Azure C++ library: "Invalid streambuf object" - c++

I am trying to download a potentially huge Azure block blob, using the C++ Azure client library. It isn't working because I don't know how to initialize a concurrency::streams::streambuf object with a buffer size. My code looks like this:
// Assume blockBlob has been created correctly.
concurrency::streams::istream blobStream = blockBlob.open_read();
// I don't know how to initialize this streambuf:
concurrency::streams::streambuf<uint8_t> dlStreamBuf;
size_t nBytesReturned = 0, nBytesToRead = 65536;
do {
// This gets the exception "Invalid streambuf object":
concurrency::task<size_t> returnedTask = blobStream.read(dlStreamBuf, nBytesToRead);
nBytesReturned = returnedTask.get();
bytesSoFar += nBytesReturned;
// Process the data in dlStreamBuf here...
} while(nBytesReturned > 0);
blobStream.close();
Note that the above streambuf is not to be confused with a standard C++ streambuf.
Can anyone advise me on how to properly construct and initialize a concurrency::streams::streambuf?
Thanks.

streambuf seems to be a template class. Try this instead:
concurrency::streams::container_buffer<std::vector<uint8_t>> output_buffer;
size_t nBytesReturned = 0, nBytesToRead = 65536;
do {
// This gets the exception "Invalid streambuf object":
concurrency::task<size_t> returnedTask = stream.read(output_buffer, nBytesToRead);
nBytesReturned = returnedTask.get();
bytesSoFar += nBytesReturned;
// Process the data in dlStreamBuf here...
} while (nBytesReturned > 0);
stream.close();
Sample code is here: https://github.com/Azure/azure-storage-cpp/blob/76cb553249ede1e6f05456d936c9a36753cc1597/Microsoft.WindowsAzure.Storage/tests/blob_streams_test.cpp#L192

I haven't used the stream methods for C++, but there are two ways mentioned in the C++ documentation about downloading to files or to steams here
The download_to_stream method ex:
// Retrieve storage account from connection string.

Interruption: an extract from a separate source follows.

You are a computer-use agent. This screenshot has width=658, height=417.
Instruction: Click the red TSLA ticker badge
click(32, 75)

azure::storage::cloud_storage_account storage_account = azure::storage::cloud_storage_account::parse(storage_connection_string);
// Create the blob client.
azure::storage::cloud_blob_client blob_client = storage_account.create_cloud_blob_client();
// Retrieve a reference to a previously created container.
azure::storage::cloud_blob_container container = blob_client.get_container_reference(U("my-sample-container"));
// Retrieve reference to a blob named "my-blob-1".

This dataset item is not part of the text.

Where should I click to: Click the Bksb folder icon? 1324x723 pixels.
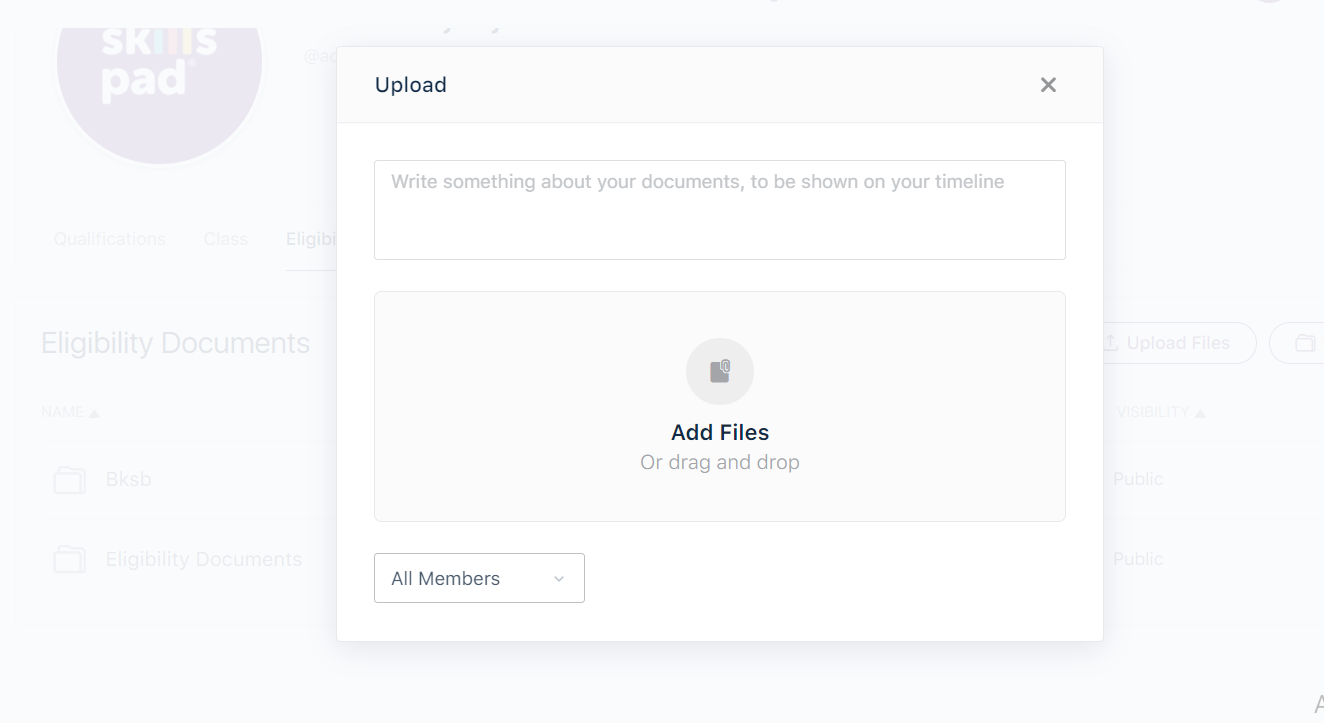pos(69,480)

azure::storage::cloud_block_blob blockBlob = container.get_block_blob_reference(U("my-blob-1"));
// Save blob contents to a file.
concurrency::streams::container_buffer<std::vector<uint8_t>> buffer;
concurrency::streams::ostream output_stream(buffer);
blockBlob.download_to_stream(output_stream);
std::ofstream outfile("DownloadBlobFile.txt", std::ofstream::binary);
std::vector<unsigned char>& data = buffer.collection();
outfile.write((char *)&data[0], buffer.size());
outfile.close();
Alternative, using download_to_file:
// Retrieve storage account from connection string.
azure::storage::cloud_storage_account storage_account = azure::storage::cloud_storage_account::parse(storage_connection_string);
// Create the blob client.
azure::storage::cloud_blob_client blob_client = storage_account.create_cloud_blob_client();
// Retrieve a reference to a previously created container.
azure::storage::cloud_blob_container container = blob_client.get_container_reference(U("my-sample-container"));
// Retrieve reference to a blob named "my-blob-2".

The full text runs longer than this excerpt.